Libération ausculte les réalités de la vie commerçante à travers des portraits dans toute la France. Aujourd'hui, un propriétaire de vidéo-club en Loire-Atlantique. Les autres épisodes sont à découvrir ici.
A quand remonte notre dernière virée dans un vidéoclub ? Aucune idée, mais on se souvient en être sorti les bras chargés de DVD. Et on ne les a jamais rendus : le stock était à vendre, liquidation du magasin oblige. Depuis le début des années 2000, face à la concurrence – légale comme illégale – d'Internet, leur nombre a continuellement chuté, passant de près de 4 000 à une centaine aujourd'hui en France. Parmi les survivants, Dan Video Club résiste depuis vingt-cinq ans au Loroux-Bottereau (Loire-Atlantique), commune de 8 000 habitants à vingt kilomètres de Nantes.
Entouré notamment d'une pizzeria, d'un magasin de vêtements et d'un institut de beauté, l'établissement surprend d'abord par le drapeau américain qui flotte face à sa devanture. Le propriétaire, Daniel Lecoindre, est un passionné des Etats-Unis, ce que trahit légèrement la décoration du lieu : horloge à l'effigie des Miami Dolphins (équipe de football américain), bannière des Florida Panthers (équipe de hockey sur glace), collection d'écussons de police, mannequin vêtu de l'uniforme des flics new-yorkais, et, la fierté du patron, un encadrement du certificat ayant fait de lui en 2006 un citoyen d'honneur du Tennessee.
Le rêve américain
Dans la seconde moitié des années 80, «Dan» – comme tout le monde appelle ici ce quinquagénaire affable – débarque en Floride après des études de vente. Ronald Reagan est président, la guerre froide ne tiédit pas encore et le Miami de l'époque n'a rien à envier à celui du Scarface de Brian de Palma sorti en 1983. «On risquait tous les jours de se faire trucider», se souvient aujourd'hui celui qui avait prévu dès juillet dernier l'élection de Trump, prenant des paris avec des commerçants voisins. Natif du Loroux-Bottereau, Dan est resté près de sept ans outre-Atlantique, où il retourne régulièrement comme simple touriste. Il y a nourri sa passion du cinéma et vécu l'avènement des chaînes de vidéoclub, comme Blockbuster, désormais en état avancé de décrépitude. En 1992, à son retour en France, il ouvre son magasin dans sa ville natale.

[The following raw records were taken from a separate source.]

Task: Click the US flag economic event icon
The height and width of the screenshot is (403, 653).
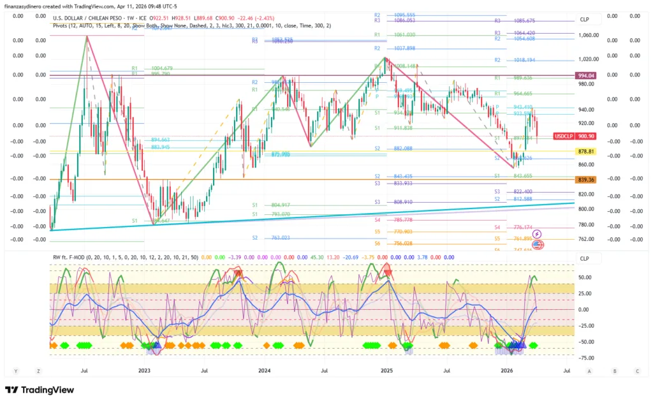Action: [x=537, y=244]
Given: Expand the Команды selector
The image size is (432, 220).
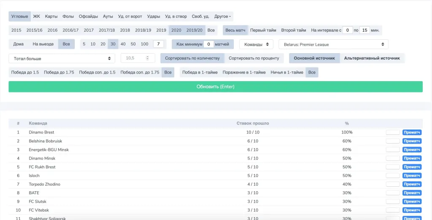Looking at the screenshot, I should click(256, 44).
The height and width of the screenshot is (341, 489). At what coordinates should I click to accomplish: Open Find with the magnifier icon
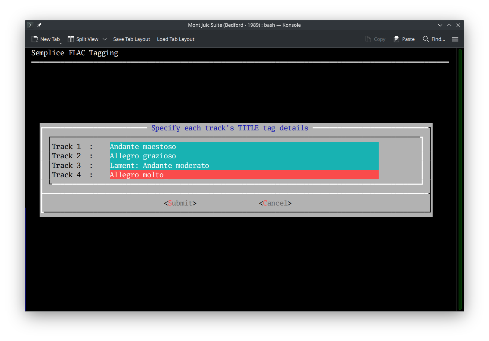[x=426, y=39]
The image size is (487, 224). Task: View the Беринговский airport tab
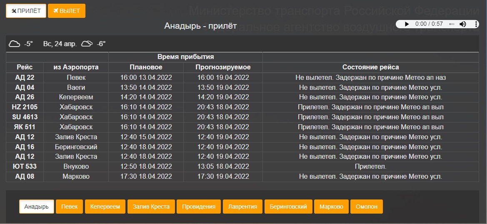[288, 207]
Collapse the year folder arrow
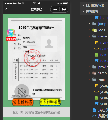108x120 pixels. coord(89,79)
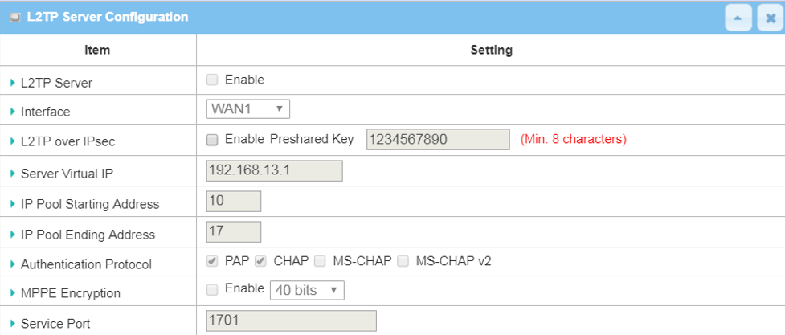Click the arrow icon beside Server Virtual IP
Viewport: 785px width, 335px height.
coord(13,174)
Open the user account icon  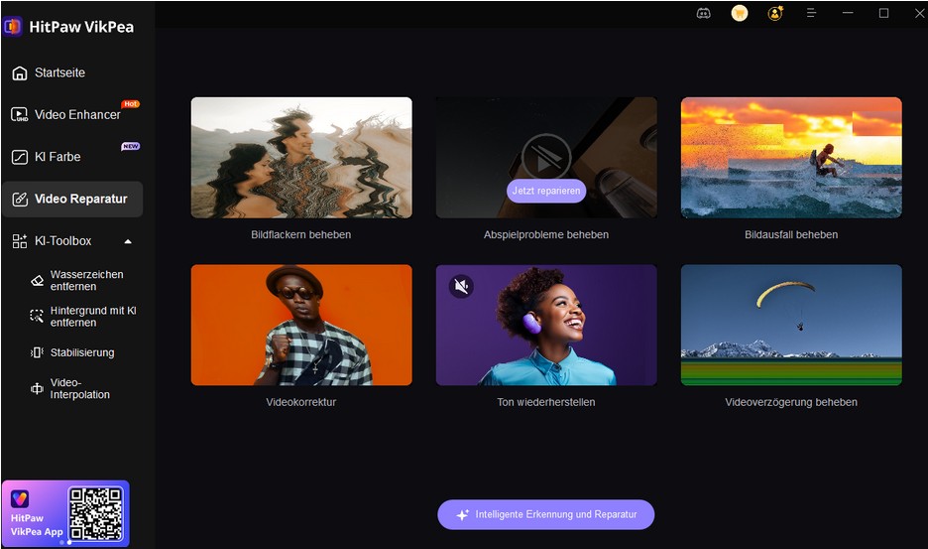(x=775, y=13)
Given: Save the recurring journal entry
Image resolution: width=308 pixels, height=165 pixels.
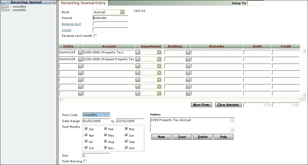Looking at the screenshot, I should pos(182,137).
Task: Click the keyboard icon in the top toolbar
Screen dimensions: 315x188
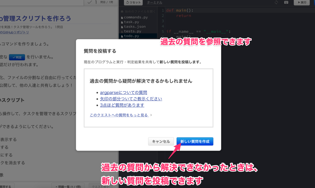Action: [286, 2]
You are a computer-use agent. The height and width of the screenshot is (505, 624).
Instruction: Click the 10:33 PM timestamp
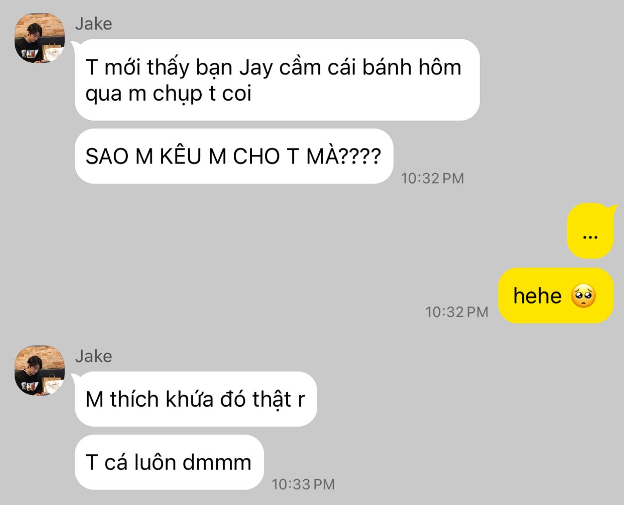(x=303, y=484)
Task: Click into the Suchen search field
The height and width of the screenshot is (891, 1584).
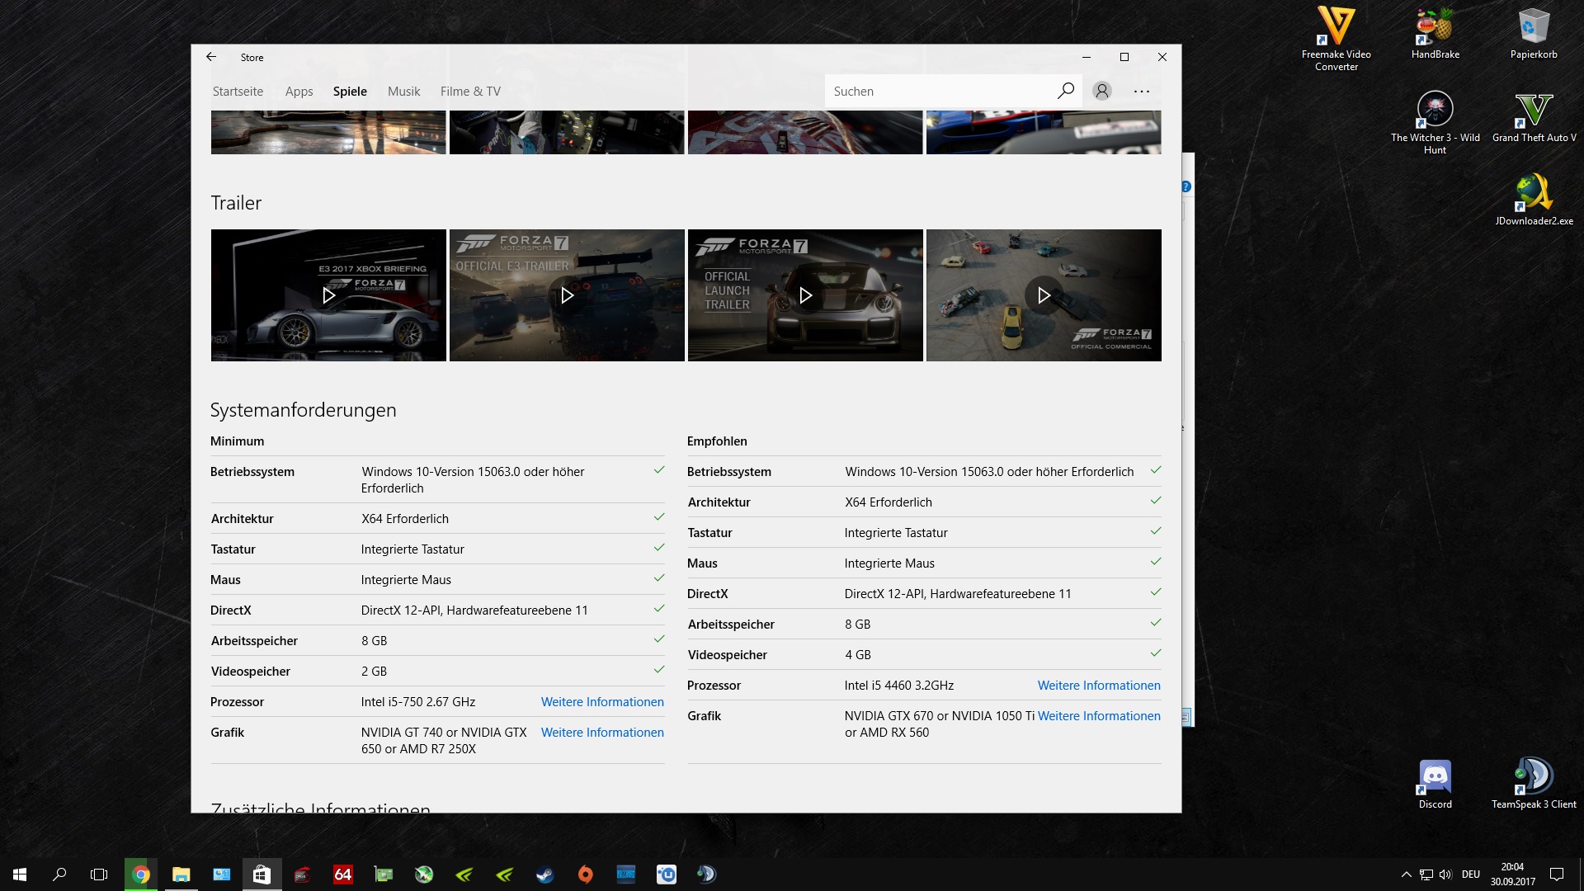Action: pos(941,92)
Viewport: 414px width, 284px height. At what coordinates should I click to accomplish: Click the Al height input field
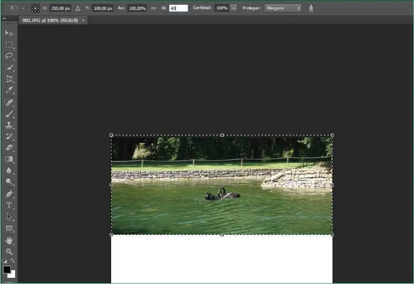[x=178, y=8]
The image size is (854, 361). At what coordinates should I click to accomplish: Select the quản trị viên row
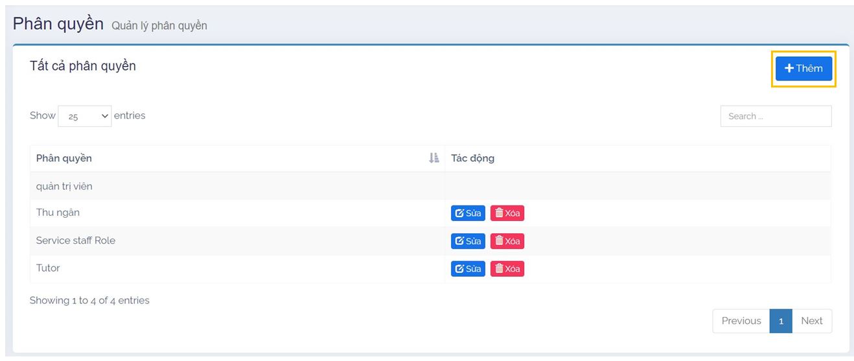coord(64,187)
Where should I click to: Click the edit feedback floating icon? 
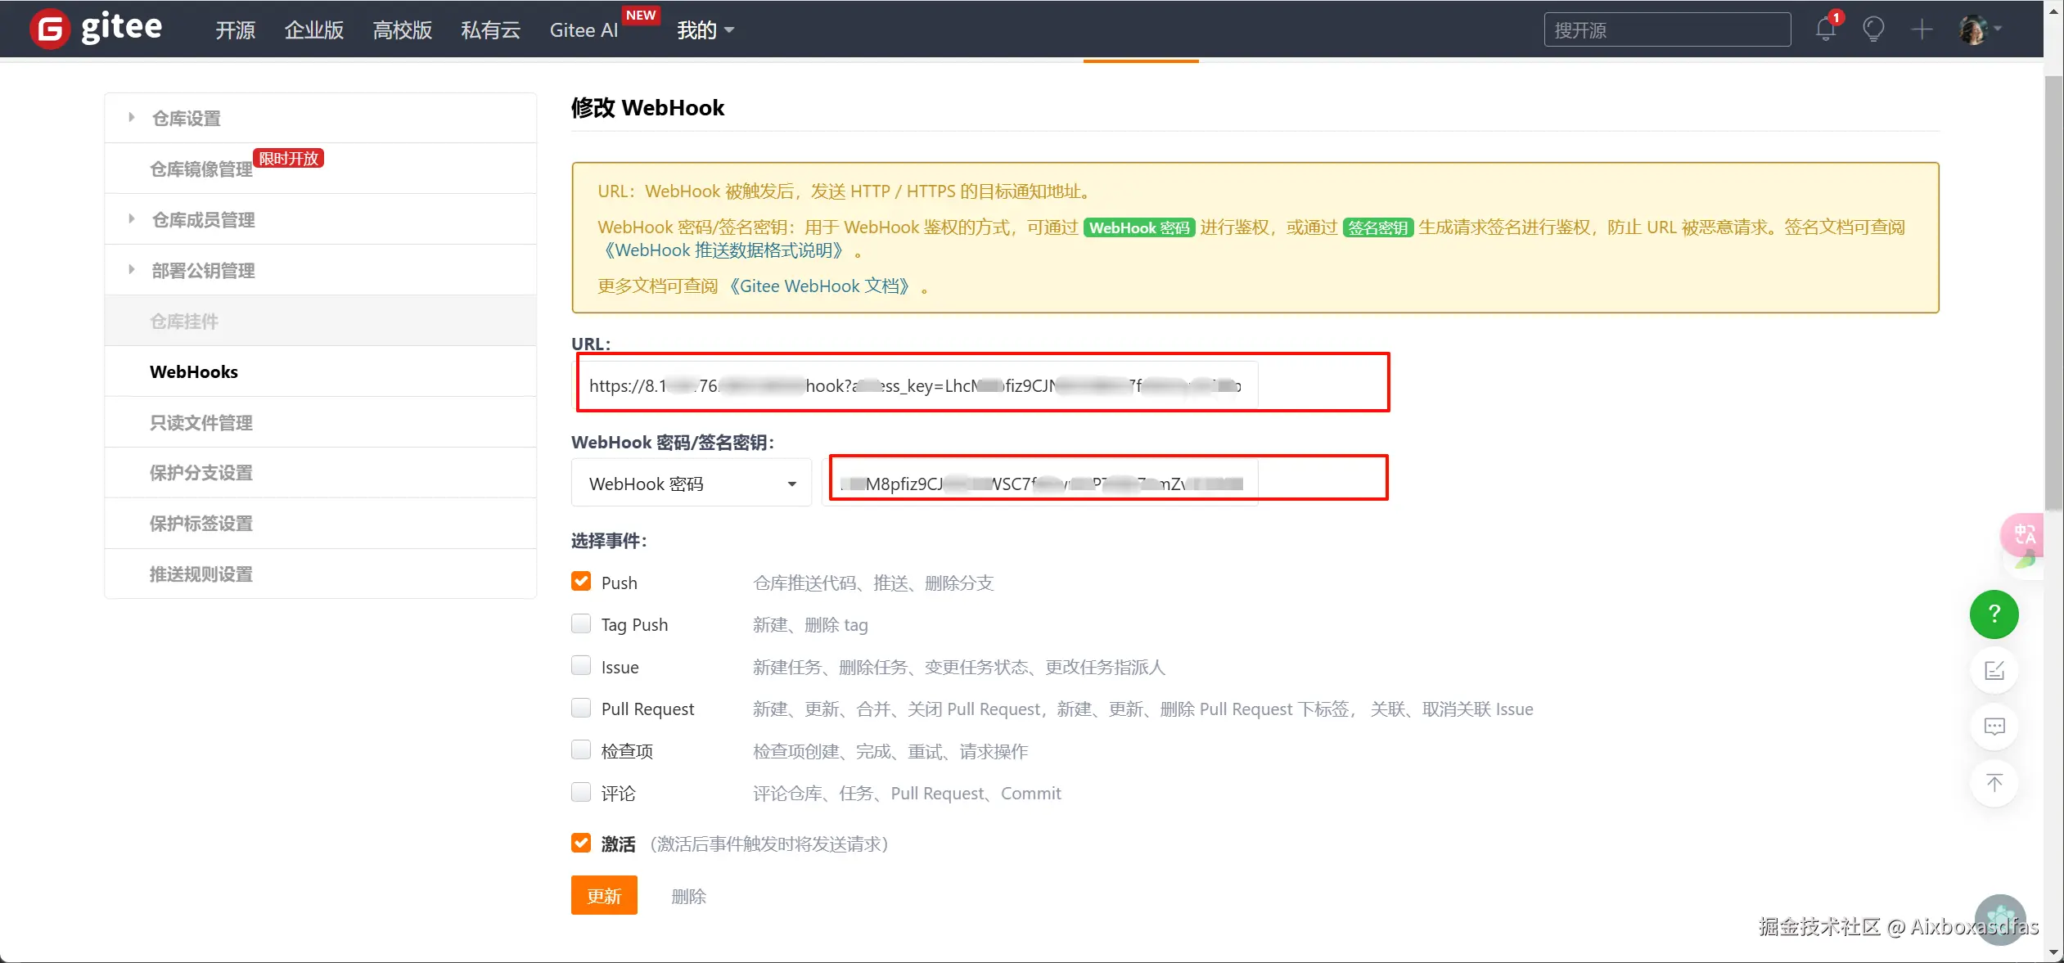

Un quart de siècle plus tard, près de 9 000 références (en DVD et blu-ray) sont disponibles dans son magasin ouvert sept jours sur sept et bercé par une bande-son country. Les tarifs sont assez compétitifs : comptez 3,40 euros la location à l'unité d'un DVD, mais le plus intéressant reste la carte (40 euros les 13 films). En VOD et sans haute définition, une nouveauté se loue généralement 4,99 euros. Faute d'autorisation, Dan ne loue pas de séries TV, pourtant disponibles en coffrets dans le commerce. Un seul grossiste fournit désormais les rares vidéoclubs de France : chaque semaine, environ cinq ou six nouveautés débarquent ici en rayon.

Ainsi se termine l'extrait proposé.